IBM Security researchers have uncovered a surprising new threat in artificial intelligence: the ability to manipulate live conversations through a technique known as “audiojacking.”
Using generative AI and deepfake audio technology, this technique allows spoken words to be intercepted and altered in real time, posing unprecedented risks to digital communications.
Also read: AI deepfake detection advances against growing deception challenges
Exposing the threat of audio jacks
Audio jacking works by processing live audio from two-way communications, such as phone calls, and searching for specific keywords or phrases. When these triggers are detected, the AI intervenes and replaces the real audio with a manipulated deepfake version before reaching its destination.wonderful figure The technology, provided by researchers at IBM, changed bank account information spoken during a conversation without detection.
Audio Jacking: Using Generative AI to Distort Live Audio Transactions: The rise of generative AI, such as text-to-image conversion, text-to-speech conversion, and large-scale language models (LLM), is making our work and My personal life has changed a lot. While these advances… https://t.co/GR6AyVACZX pic.twitter.com/Ucw7tNeQCE
— Shah Sheikh (@shah_sheikh) February 1, 2024
The ease with which a proof of concept for this attack could be devised is baffling. The researchers noted that the most difficult part was not creating the AI, but the technical part of recording and processing the live audio. This ease of development represents a significant departure from traditional expectations, where such efforts require considerable expertise across several computer science disciplines.
“Building this PoC was surprisingly and terrifyingly easy. We spent most of our time figuring out how to capture audio from the microphone and feed that audio to the generative AI.”
The role of generative AI is important in this scheme.
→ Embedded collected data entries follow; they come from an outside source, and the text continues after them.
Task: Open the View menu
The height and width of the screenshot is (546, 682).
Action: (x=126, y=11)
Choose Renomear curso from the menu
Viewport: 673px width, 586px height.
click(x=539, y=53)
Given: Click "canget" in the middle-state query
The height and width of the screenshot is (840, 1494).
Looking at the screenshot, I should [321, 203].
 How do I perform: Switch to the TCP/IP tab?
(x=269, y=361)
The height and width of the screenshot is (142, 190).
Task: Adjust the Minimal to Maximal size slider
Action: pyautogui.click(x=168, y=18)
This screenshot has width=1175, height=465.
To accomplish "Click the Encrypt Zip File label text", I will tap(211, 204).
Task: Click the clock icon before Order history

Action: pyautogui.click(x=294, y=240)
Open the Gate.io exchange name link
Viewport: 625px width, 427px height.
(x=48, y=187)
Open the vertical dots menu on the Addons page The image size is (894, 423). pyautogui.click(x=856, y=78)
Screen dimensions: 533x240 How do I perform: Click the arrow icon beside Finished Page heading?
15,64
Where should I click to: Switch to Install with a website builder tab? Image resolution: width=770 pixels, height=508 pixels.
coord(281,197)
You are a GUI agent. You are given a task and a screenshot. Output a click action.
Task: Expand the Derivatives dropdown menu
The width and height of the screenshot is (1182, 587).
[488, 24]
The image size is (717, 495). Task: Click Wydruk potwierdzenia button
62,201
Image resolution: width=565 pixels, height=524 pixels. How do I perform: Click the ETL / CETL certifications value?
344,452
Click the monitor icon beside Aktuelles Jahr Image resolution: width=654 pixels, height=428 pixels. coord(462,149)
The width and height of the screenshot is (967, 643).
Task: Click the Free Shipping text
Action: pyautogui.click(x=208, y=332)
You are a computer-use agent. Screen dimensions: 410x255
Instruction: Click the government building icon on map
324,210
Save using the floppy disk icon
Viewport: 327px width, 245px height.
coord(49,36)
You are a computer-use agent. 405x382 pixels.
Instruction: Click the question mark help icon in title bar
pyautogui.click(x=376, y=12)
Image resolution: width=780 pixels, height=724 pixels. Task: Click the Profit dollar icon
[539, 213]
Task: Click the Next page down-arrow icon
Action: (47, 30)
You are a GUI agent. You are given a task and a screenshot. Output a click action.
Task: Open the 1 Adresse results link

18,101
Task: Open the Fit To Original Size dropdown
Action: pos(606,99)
The technology uses just three seconds of a person's voice to create convincing clones that can create authentic deepfakes on demand. This functionality, available via API, represents a disturbing trend in the process of democratizing advanced operational tools.
“Now, by simply copying a person's voice for three seconds, you can generate authentic fake voices using text-to-speech APIs.”
Impact and potential for misuse
However, the impact of audiojacking goes beyond financial fraud. Such technology can perform real-time censorship and alter live broadcasts such as news and political speeches without detection. These features undermine information integrity and have serious implications for democracy and public trust.
The lower barrier to audiojacking attacks has significantly reduced sophisticated social engineering and phishing. This mitigation raises the issue of the proliferation of such attacks, challenging current security measures and requiring new defense mechanisms.
“The maturity of this PoC would suggest significant risks to consumers above all else…The more sophisticated this attack becomes, the wider the net of victims is likely to become.”
The phenomenon of audio jacking highlights a broader issue in AI development: the dual nature of generative technologies. On the one hand, they are a source of endless possibilities for innovation and creativity. On the other hand, the possibility of their being exploited should not be ignored. The incident raises crucial questions about how society can harness the benefits of AI while protecting against its darker applications.
Navigating the future of AI security
As the digital threat landscape evolves, IBM Security's identification of voice jacking is an important warning to remain vigilant and modernize your cybersecurity. Advances in countermeasures such as innovative detection algorithms and stronger encryption techniques are essential to combating these advanced threats.
Additionally, the disclosure makes clear that ethical issues are integral to AI research and development. To address the dangers of such a powerful technology, it is essential to set rules and benchmarks for responsible use of AI.